Смела она. Ее не устрашишь
Словами громкими. Считает горы
За бугорки. И так искусно-глупо
Песчинку на пути кладет, что умник
Вниз кубарем летит…

Ум и чуткость не всегда преимущество. Если б Азеф стал плести тонкое психологическое кружево в том обществе людей, интеллигентных, проницательных и видавших виды, в каком он вращался, он неизбежно стал бы на каждом шагу прорываться и провираться. Из-под маски идейного человека, стоящего на равной ноге с другими, непременно просовывалась бы, точно грязная онуча из продырявленного лакированного ботинка, таксированная физиономия шпика. Но другое дело, раз Азеф вовсе и не покушался на такую игру, а открыто носил свою харю, физическую и духовную. Он заставил привыкнуть к себе – не силою продуманного и построенного по плану поведения, а единственно автоматическим давлением тупоумной своей неспособности подменить себя. Его сотоварищи на него смотрели и говорили себе (должны были себе говорить): «Ведь вот субъект: хам чистейший, – и однако же дела его свидетельствуют за него». Не все, конечно, решались называть его хамом, хотя бы и про себя только, но все должны были чувствовать приблизительно так. И это спасло его. Он приобрел раз навсегда право диссонировать со своей средой и открыто носить с собой свою азефскую сущность.

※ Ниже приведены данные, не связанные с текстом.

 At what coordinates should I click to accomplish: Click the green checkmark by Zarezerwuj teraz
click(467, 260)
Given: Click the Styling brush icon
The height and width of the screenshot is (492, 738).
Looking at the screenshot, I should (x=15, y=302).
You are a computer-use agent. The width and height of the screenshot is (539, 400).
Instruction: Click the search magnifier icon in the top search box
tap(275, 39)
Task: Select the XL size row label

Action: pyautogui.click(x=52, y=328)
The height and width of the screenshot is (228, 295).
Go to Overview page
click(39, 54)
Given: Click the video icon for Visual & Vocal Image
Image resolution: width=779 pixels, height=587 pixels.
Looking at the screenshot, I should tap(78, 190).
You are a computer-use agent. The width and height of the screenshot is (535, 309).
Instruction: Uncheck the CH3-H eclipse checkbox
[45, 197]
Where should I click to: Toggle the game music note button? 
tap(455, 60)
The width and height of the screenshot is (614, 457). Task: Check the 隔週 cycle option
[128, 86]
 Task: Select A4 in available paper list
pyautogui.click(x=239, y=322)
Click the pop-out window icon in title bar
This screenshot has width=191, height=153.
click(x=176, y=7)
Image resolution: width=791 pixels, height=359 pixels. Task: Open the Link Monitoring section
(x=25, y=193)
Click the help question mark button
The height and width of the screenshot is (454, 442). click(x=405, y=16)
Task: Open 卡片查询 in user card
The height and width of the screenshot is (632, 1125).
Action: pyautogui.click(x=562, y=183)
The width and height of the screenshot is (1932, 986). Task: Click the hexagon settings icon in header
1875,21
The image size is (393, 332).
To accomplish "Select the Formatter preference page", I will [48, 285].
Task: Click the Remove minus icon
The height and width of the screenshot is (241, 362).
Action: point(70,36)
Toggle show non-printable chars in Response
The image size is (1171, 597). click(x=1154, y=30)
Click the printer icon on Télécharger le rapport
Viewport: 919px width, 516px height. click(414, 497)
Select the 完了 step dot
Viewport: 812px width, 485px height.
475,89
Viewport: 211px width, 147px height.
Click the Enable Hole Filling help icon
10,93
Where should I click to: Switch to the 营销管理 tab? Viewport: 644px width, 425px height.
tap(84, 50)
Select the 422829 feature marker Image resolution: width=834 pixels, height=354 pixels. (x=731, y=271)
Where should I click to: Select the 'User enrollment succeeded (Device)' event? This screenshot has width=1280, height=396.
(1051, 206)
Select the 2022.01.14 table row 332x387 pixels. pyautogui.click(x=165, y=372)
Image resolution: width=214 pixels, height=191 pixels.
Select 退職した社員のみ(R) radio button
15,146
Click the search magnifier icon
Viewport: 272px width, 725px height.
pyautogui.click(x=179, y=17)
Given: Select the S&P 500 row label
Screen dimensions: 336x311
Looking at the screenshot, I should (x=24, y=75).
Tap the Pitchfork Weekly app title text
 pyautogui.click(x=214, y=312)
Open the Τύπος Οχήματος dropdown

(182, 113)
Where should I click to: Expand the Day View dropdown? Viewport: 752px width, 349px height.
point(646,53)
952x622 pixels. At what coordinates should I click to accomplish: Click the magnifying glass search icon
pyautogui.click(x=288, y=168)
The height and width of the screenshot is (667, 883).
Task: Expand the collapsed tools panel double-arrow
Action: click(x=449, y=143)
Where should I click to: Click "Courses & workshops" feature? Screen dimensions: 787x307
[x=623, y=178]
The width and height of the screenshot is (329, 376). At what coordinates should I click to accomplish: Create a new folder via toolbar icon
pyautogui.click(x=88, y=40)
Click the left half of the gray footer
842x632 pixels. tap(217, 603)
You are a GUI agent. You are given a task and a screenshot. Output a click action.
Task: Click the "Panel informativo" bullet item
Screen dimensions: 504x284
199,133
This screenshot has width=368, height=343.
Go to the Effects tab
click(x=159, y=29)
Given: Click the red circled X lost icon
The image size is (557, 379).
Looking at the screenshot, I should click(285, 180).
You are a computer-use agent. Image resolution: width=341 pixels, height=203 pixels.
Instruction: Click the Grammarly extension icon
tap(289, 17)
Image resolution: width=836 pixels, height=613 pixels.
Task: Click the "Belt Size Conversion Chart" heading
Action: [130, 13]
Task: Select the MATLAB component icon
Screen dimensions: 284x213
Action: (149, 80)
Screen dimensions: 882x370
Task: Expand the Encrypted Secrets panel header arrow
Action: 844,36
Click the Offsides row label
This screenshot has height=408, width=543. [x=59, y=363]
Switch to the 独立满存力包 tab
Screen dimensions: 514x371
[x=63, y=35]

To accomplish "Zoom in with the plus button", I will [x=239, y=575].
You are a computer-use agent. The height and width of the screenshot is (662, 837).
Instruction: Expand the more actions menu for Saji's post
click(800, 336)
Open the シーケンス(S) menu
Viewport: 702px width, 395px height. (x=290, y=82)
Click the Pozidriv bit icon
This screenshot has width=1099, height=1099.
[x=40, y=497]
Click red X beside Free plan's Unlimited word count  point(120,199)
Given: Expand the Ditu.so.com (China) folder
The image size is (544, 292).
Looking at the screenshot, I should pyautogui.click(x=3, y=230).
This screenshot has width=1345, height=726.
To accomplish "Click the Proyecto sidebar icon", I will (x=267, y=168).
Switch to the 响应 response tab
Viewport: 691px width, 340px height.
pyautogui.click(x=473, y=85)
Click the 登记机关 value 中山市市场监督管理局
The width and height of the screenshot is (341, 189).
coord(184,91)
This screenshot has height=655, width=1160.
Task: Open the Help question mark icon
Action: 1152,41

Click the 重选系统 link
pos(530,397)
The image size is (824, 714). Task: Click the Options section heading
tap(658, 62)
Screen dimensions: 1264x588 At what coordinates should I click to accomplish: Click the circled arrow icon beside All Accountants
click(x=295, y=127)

В материалах «Заключения» рассыпаны указания на то, что Азеф «выглядел» человеком недалеким, тупым и невежественным. Почти все жалуются на первое впечатление, им производимое. Одно из опрашивавшихся лиц резюмирует это «первое впечатление» так: «Посмотреть на человека, так гроша за него не дашь, а на самом деле вот какие бывают люди». «Еле-еле бормочет», – отзывался об Азефе Гоц, очень его ценивший. Сама «судебно-следственная комиссия», очень добросовестная в подборе материала, но крайне половинчатая во всех своих выводах, считает «крайностью» мнение об Азефе, как об умственном ничтожестве. Она ссылается при этом на показание одного из свидетелей о речи, которую Азеф «взволнованным голосом» произносил в 1901 г. в московском марксистском кружке в защиту идей Михайловского и особенно его «борьбы за индивидуальность». Но мало ли какие речи произносились за и против Михайловского – в 1901 г.! А уж один тот факт, что в интеллектуальный формуляр Азефа оказалось возможным занести после тщательного расследования одну лишь «взволнованную» речь, десять лет тому назад произнесенную, лучше всего показывает, что умственное творчество его не било фонтаном. Да и могло ли быть иначе? Субъект, все привыкший переводить на целковые, и голову Плеве, и голову Гершуни,[72] спекулировавший на браунингах и динамите, точно на прованском масле, был абсолютно неспособен имитировать сколько-нибудь серьезный интерес к вопросам социализации, кооперации и борьбы за индивидуальность. Он поэтому на всяких партийных совещаниях больше молчал, иногда «еле-еле бормотал» – и не мыслями, и не речами он импонировал своим товарищам. Наоборот, он совершенно не скрывал своего деляческого презрения ко всякого рода умственности, даже бравировал им, всячески выставляя его напоказ. И это ставилось ему идеологами, теоретиками и литераторами партии в своего рода плюс, как знаменующее отношение истинно военного человека к штатским занятиям. А если затем на фоне этого твердо установившегося отношения к нему он обронит какое-нибудь «теоретическое» соображение, пусть совершенно грошовое, одно из тех, какие можно на улице поднять, – все переглядываются между собою с тем иронически-почтительным видом, с каким Остап думал об отце своем Тарасе: только, мол, прикидывается дураком, а сам в латинской премудрости собаку съел.

вернуться

72

Гершуни (1870 – 1908) – один из основателей «боевой организации» партии социалистов-революционеров. В начале 1902 г. под его руководством были совершены убийства министра внутренних дел Сипягина и уфимского губернатора Богдановича и покушение на убийство харьковского губернатора Оболенского. В мае 1903 г. в Киеве, где в то время находились главные силы «боевой организации», Гершуни был арестован. В феврале 1904 г. петербургским военным судом был приговорен к смертной казни, замененной бессрочной каторгой. Переведенный в декабре 1905 г. из Шлиссельбурга в Сибирь, Гершуни осенью 1906 г. бежал из каторги за границу. Умер в 1908 г.